This field is dedicated to tracking down photography projects, which revolve around a philosopher or have been inspired by his life, an aspect of his work or a specific concept
Vilém Flusser
In Pursuit of an Apparition Hands can Miss the Object
In Pursuit of an Apparition Hands can Miss the Object is a collaborative project between Maria Ahmed and Sarah-Jane Field, 2024. The title is drawn from Vilem Flusser’s prophetic 1985 text “Into the Universe of Technical Images”, which urges artists to creatively play and disrupt the “totalitarian circuitry” of contemporary image culture. Maria Ahmed and Sarah-Jane Field work with and in response to generative images, using collage strategies of fragmentation, mixing and displacement, provoking multiple readings and questions.
Generative images are placed in conversation with pictures from photography’s messy history: darkroom mistakes, images for technical instruction, phone snaps, scans, stock images and reproductions ripped from old books. Through the rhythm of this presentation, images push and pull against one another in a performance of control and resistance.
Maria Ahmed & Sarah-Jane Field
Photographer
Maria Ahmed investigates historic and contemporary languages of the image through collage and appropriation, with a practice encompassing books, prints and moving image. Her self-published artist’s books have been shortlisted for international book awards including Images Vevey, Belfast Photofestival, Skinnerboox/Fotografia Europea and Fiebre.
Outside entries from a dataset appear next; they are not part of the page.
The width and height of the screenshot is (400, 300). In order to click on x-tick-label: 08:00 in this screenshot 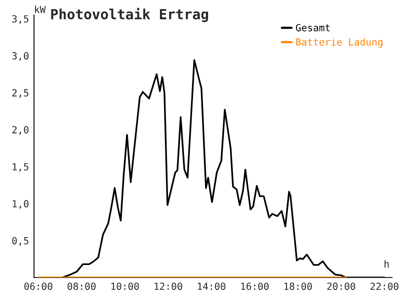, I will do `click(82, 286)`.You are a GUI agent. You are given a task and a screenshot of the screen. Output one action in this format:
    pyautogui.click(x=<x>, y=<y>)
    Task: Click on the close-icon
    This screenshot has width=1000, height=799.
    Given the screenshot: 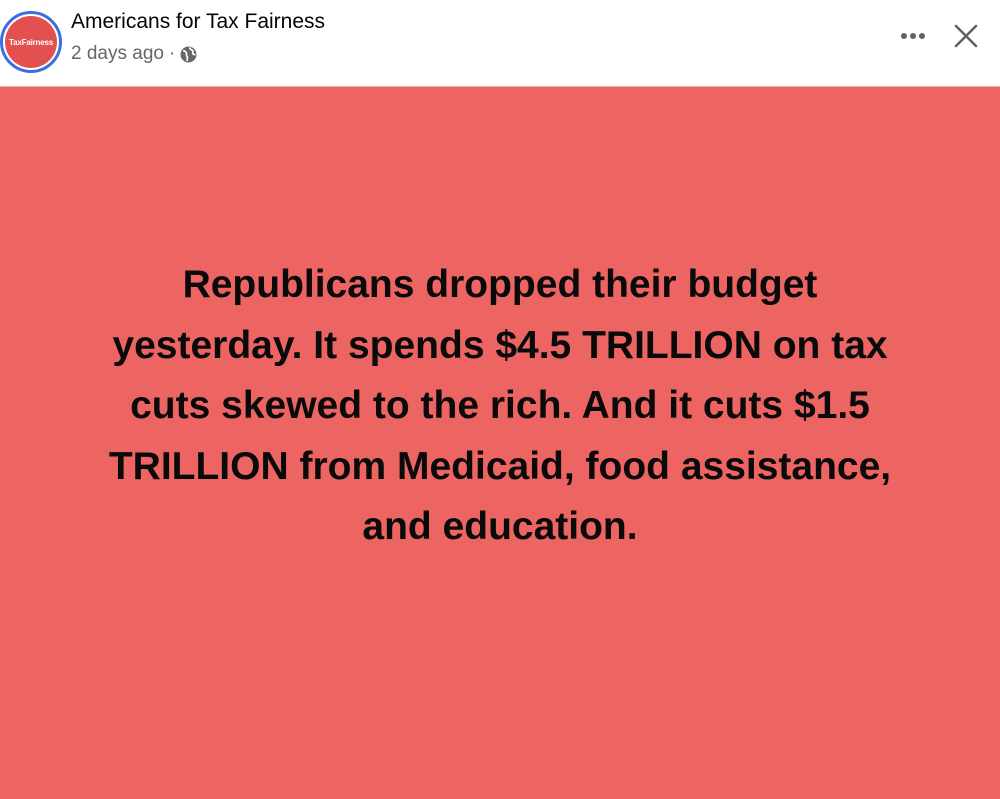 What is the action you would take?
    pyautogui.click(x=966, y=36)
    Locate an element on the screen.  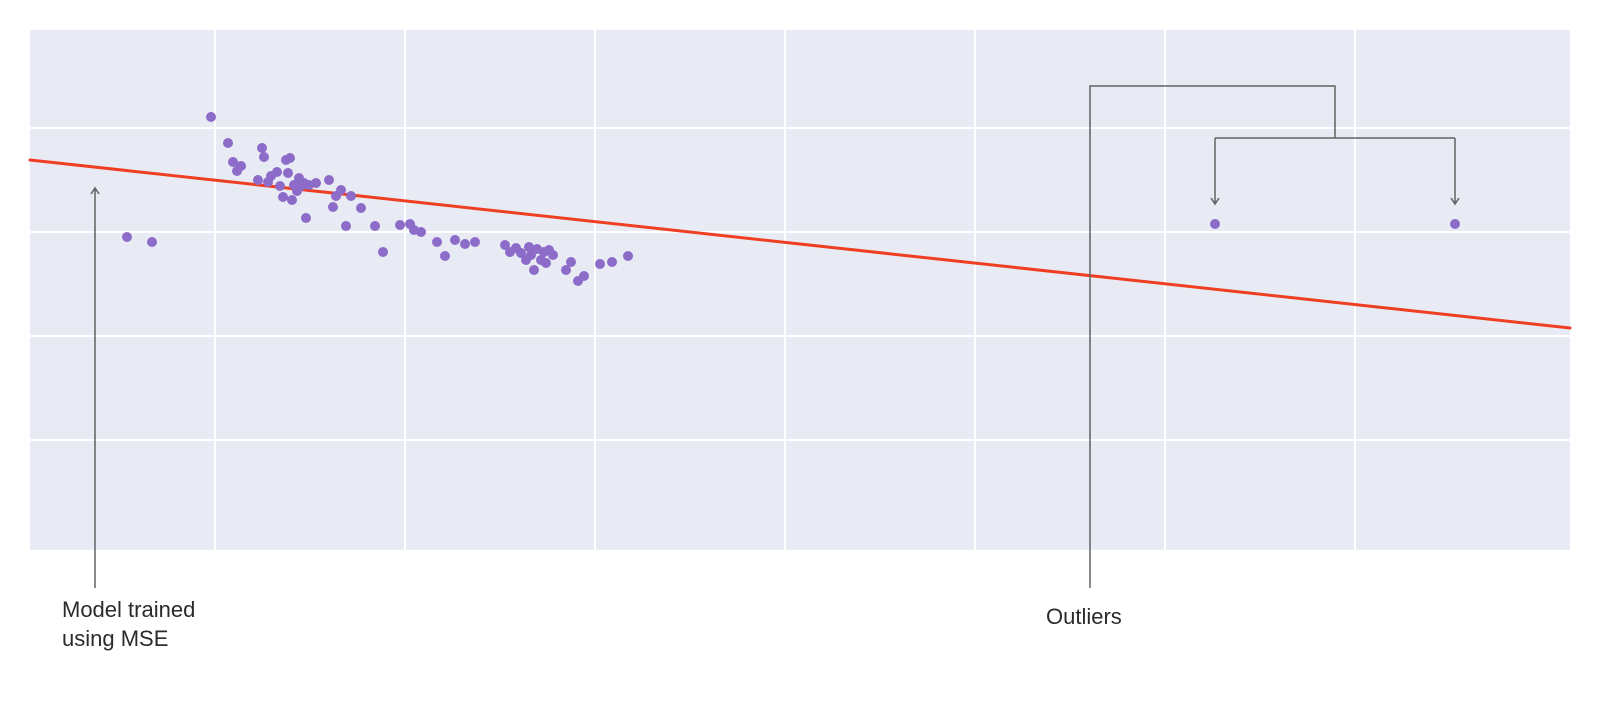
outliers-annotation-label: Outliers is located at coordinates (1084, 616).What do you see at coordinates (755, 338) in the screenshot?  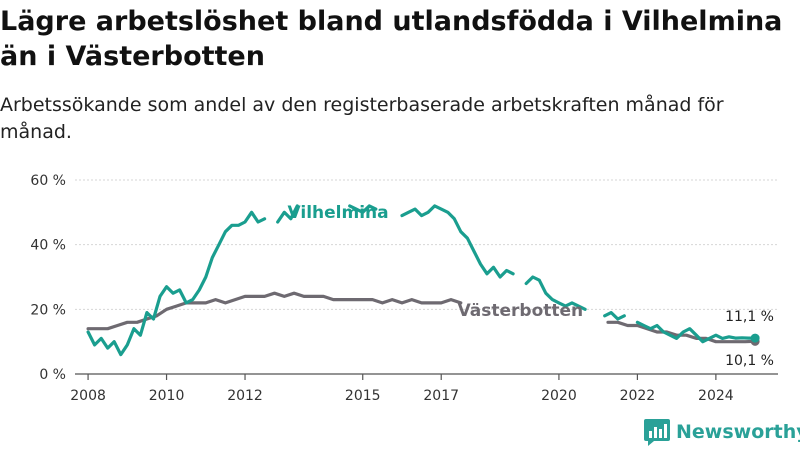 I see `series-endpoint-vilhelmina` at bounding box center [755, 338].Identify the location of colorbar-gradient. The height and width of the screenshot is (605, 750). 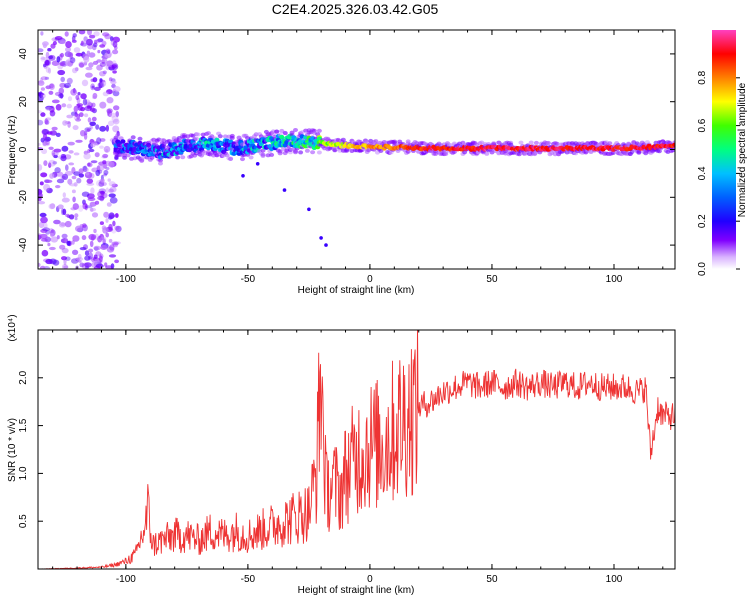
(724, 150).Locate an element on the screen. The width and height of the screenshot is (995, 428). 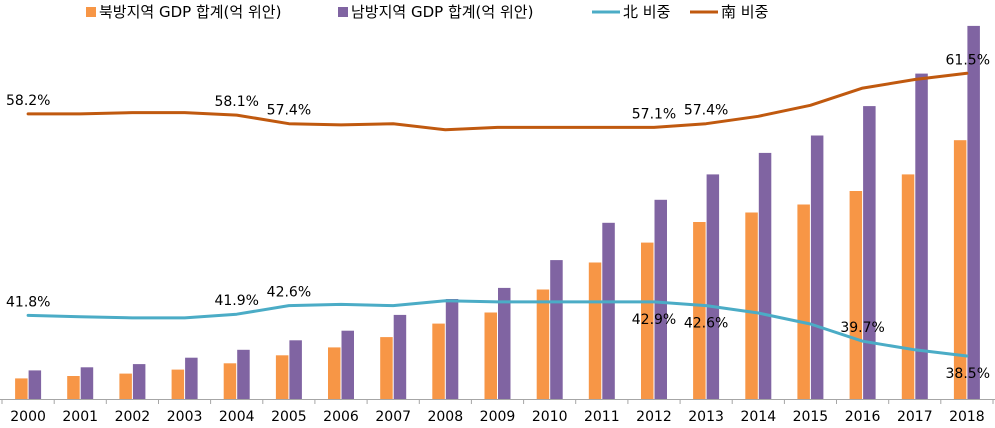
bar-series-1-2014 is located at coordinates (765, 276). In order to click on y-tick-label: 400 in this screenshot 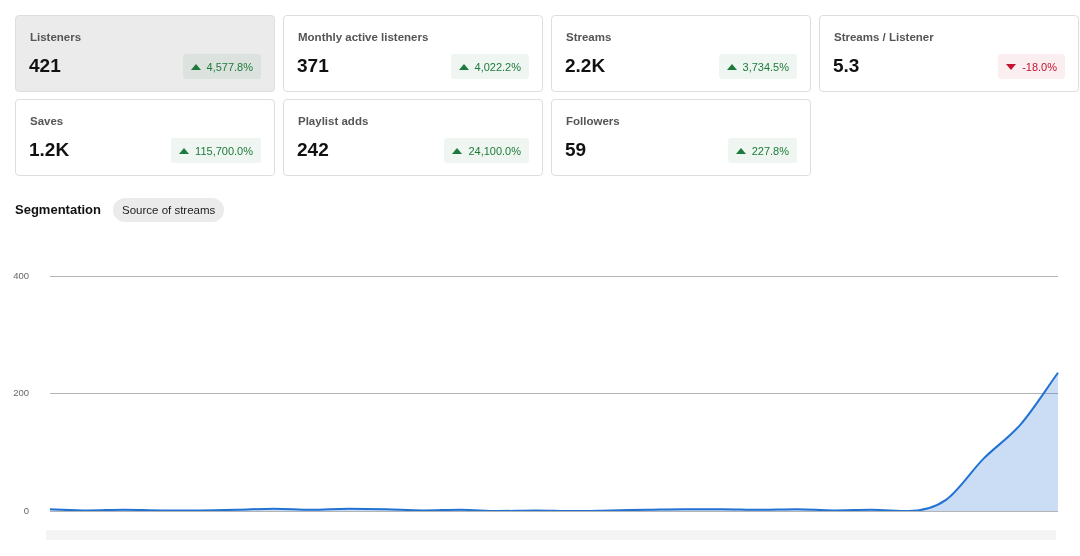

She held her first solo exhibition Slips and Burns at Photofusion, London in 2023. She lives and works in London and holds an MA in Photography Arts from the University of Westminster (Distinction).
Sarah-Jane Field aims to explore the technological and linguistic changes we are living through. She was a photographer, but now enjoys working with an expanded definition of the image, encompassing optical, sonic, and haptic elements, while hoping to reject traditional media-related value systems. Her approach involves mixing various materials – from tinfoil and textiles to AI-generated content and organic matter. All are languagematerial (or are they materiallanguage ?) This results in projects that traipse across and through boundaries, manifesting simultaneously in print, online, or installation, with image, text and performance.